◆ Assignment
Starting at the line that contains "The image size", write out every line through the last one in the records below, word for word. Leave out any pictures.

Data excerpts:
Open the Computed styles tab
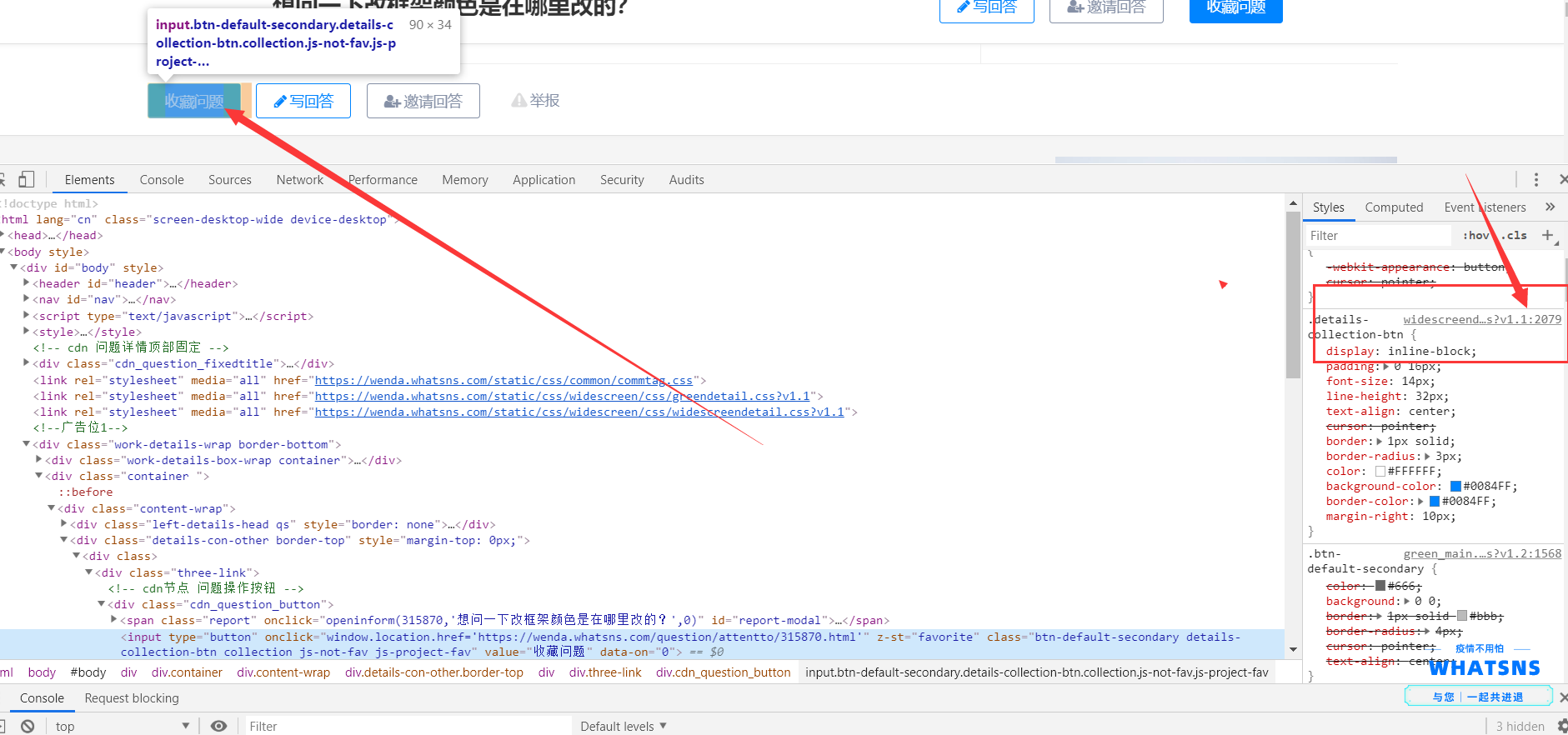[1394, 208]
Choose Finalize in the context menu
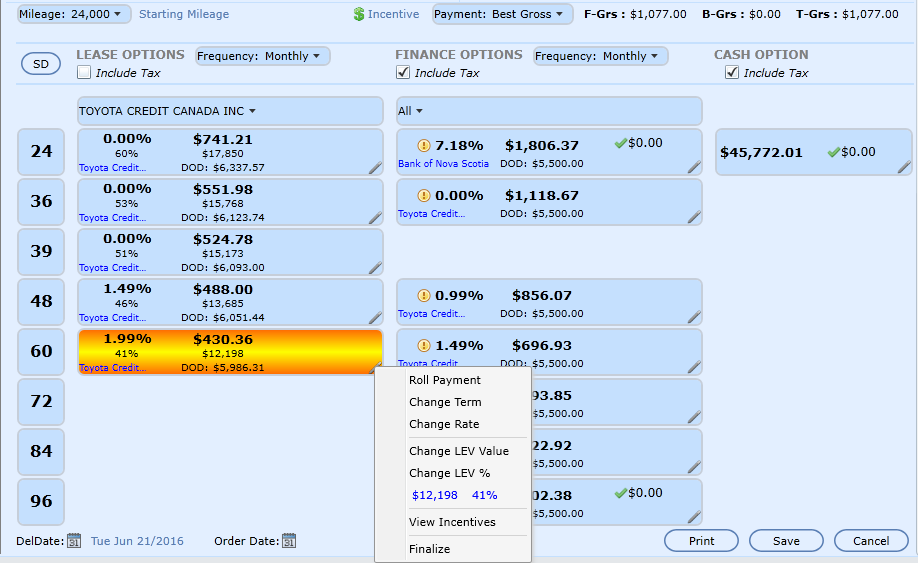 click(x=429, y=549)
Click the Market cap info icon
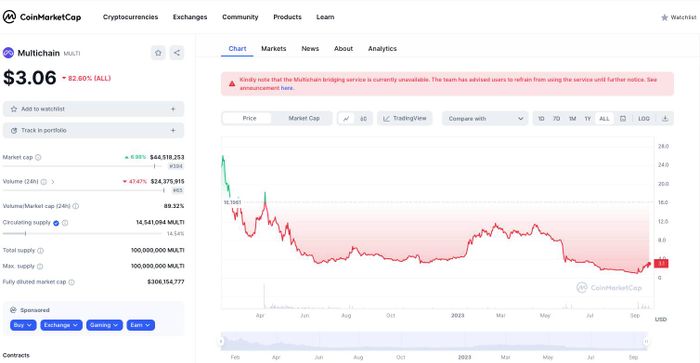Screen dimensions: 700x363 38,157
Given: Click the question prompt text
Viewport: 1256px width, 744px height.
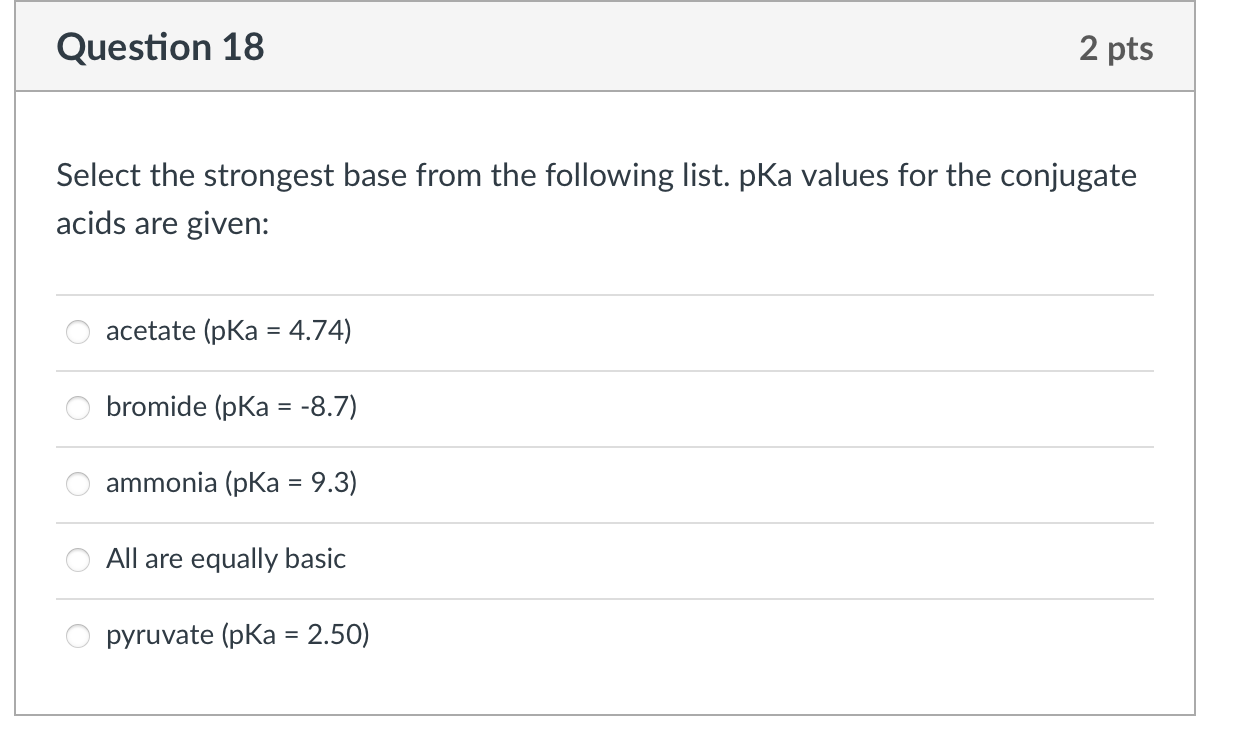Looking at the screenshot, I should pos(596,198).
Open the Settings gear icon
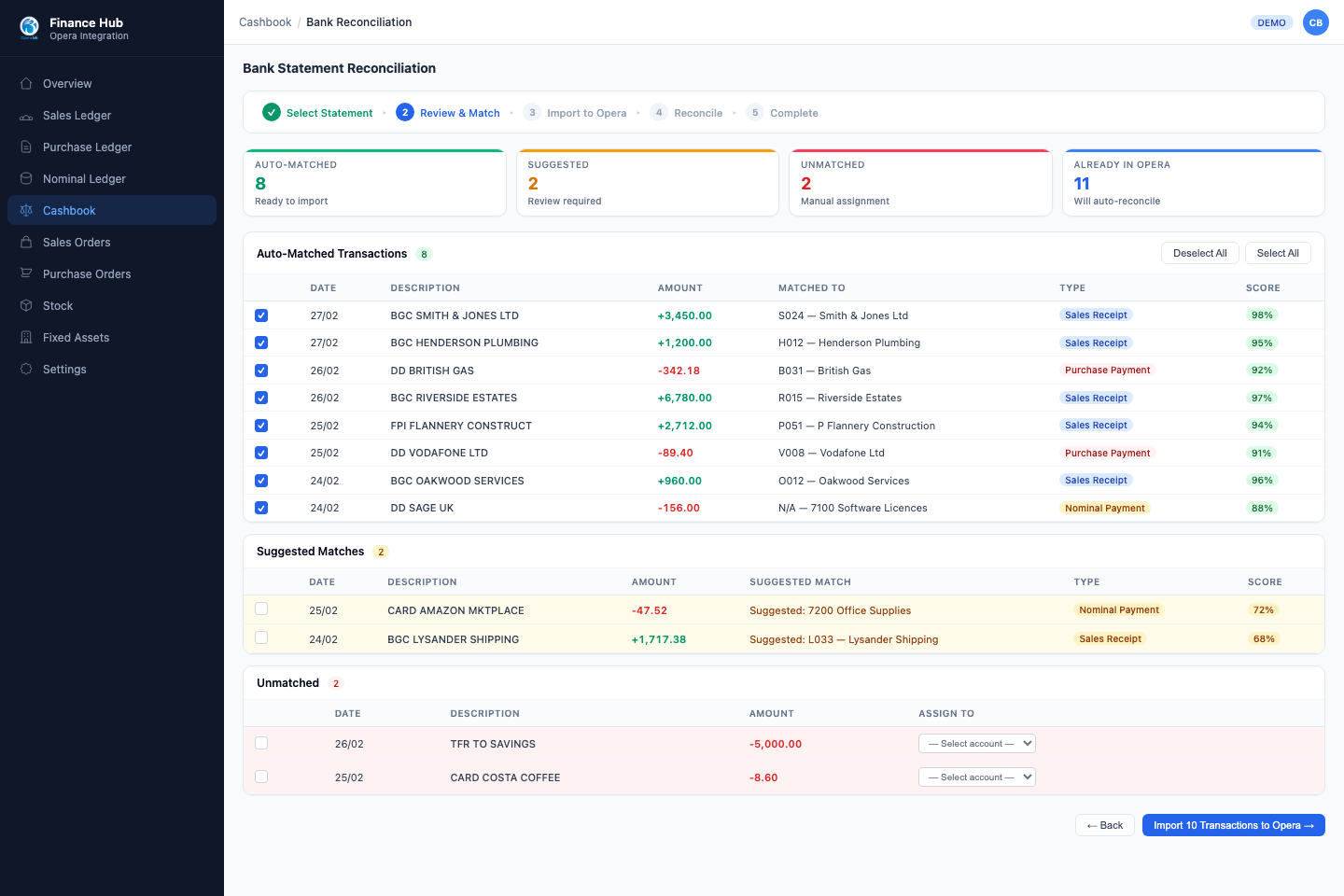Screen dimensions: 1344x896 (26, 370)
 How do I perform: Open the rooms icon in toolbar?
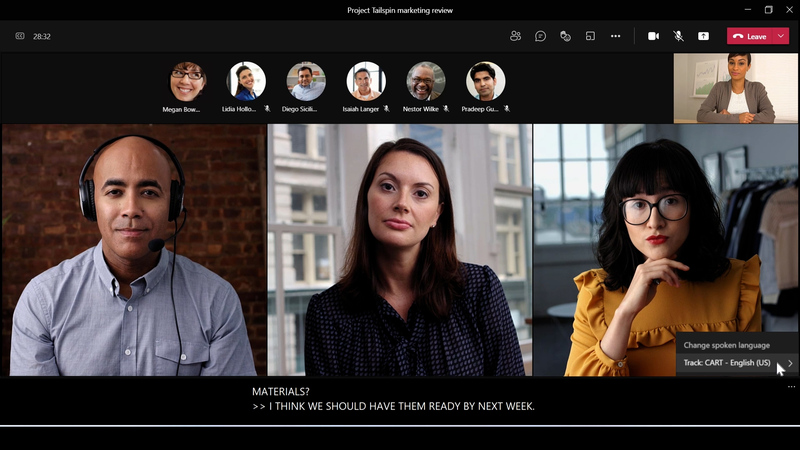590,36
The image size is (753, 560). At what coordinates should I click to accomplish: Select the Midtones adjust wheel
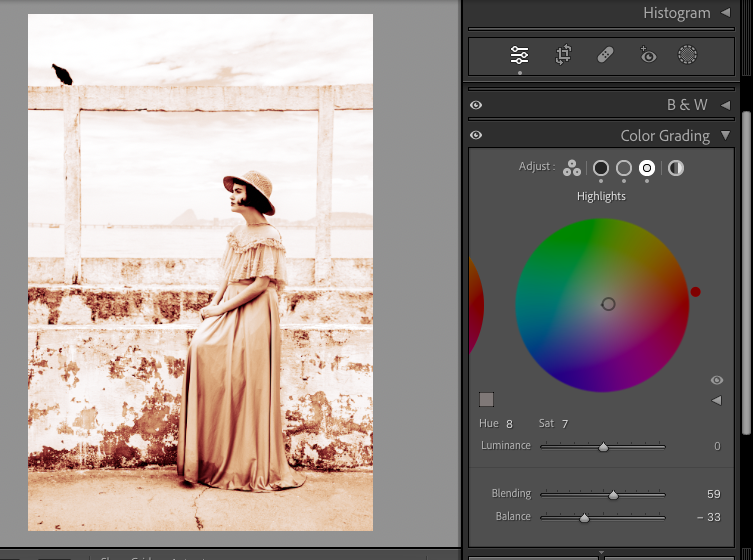624,168

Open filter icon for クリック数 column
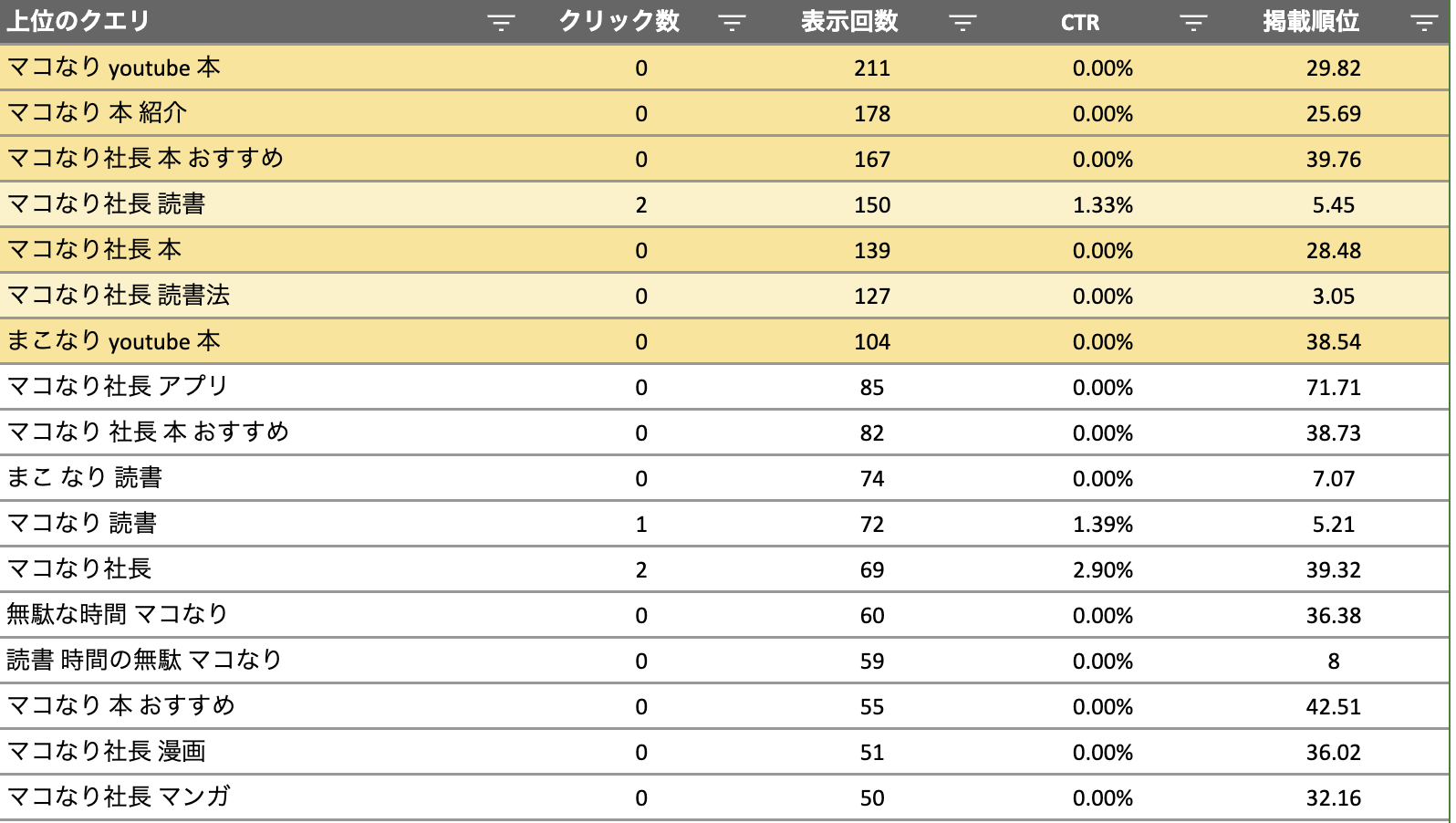pyautogui.click(x=732, y=23)
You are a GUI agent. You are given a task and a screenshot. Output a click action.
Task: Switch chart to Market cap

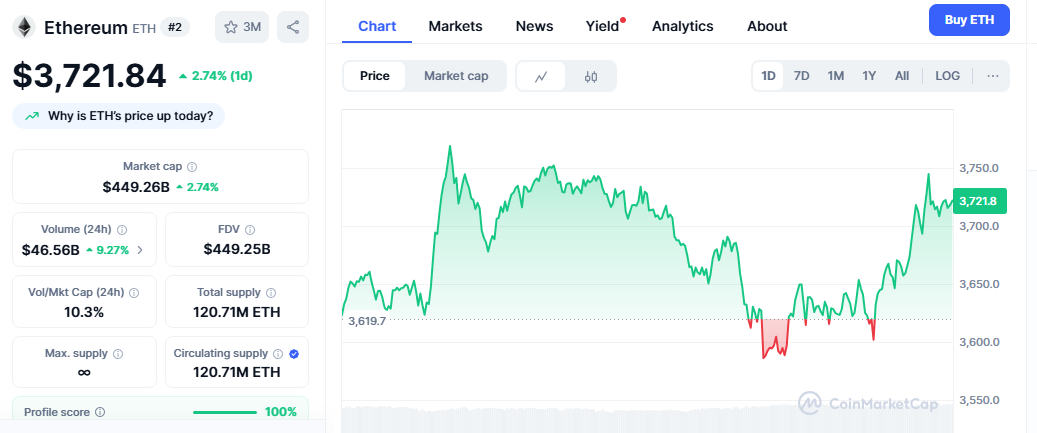[x=456, y=76]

◆ Exercise solution
The image size is (753, 560). At what coordinates should I click to accomplish: Select the Midtones adjust wheel
624,168

Open filter icon for クリック数 column
pyautogui.click(x=732, y=23)
You are a GUI agent. You are given a task and a screenshot. Output a click action.
Task: Switch chart to Market cap

[x=456, y=76]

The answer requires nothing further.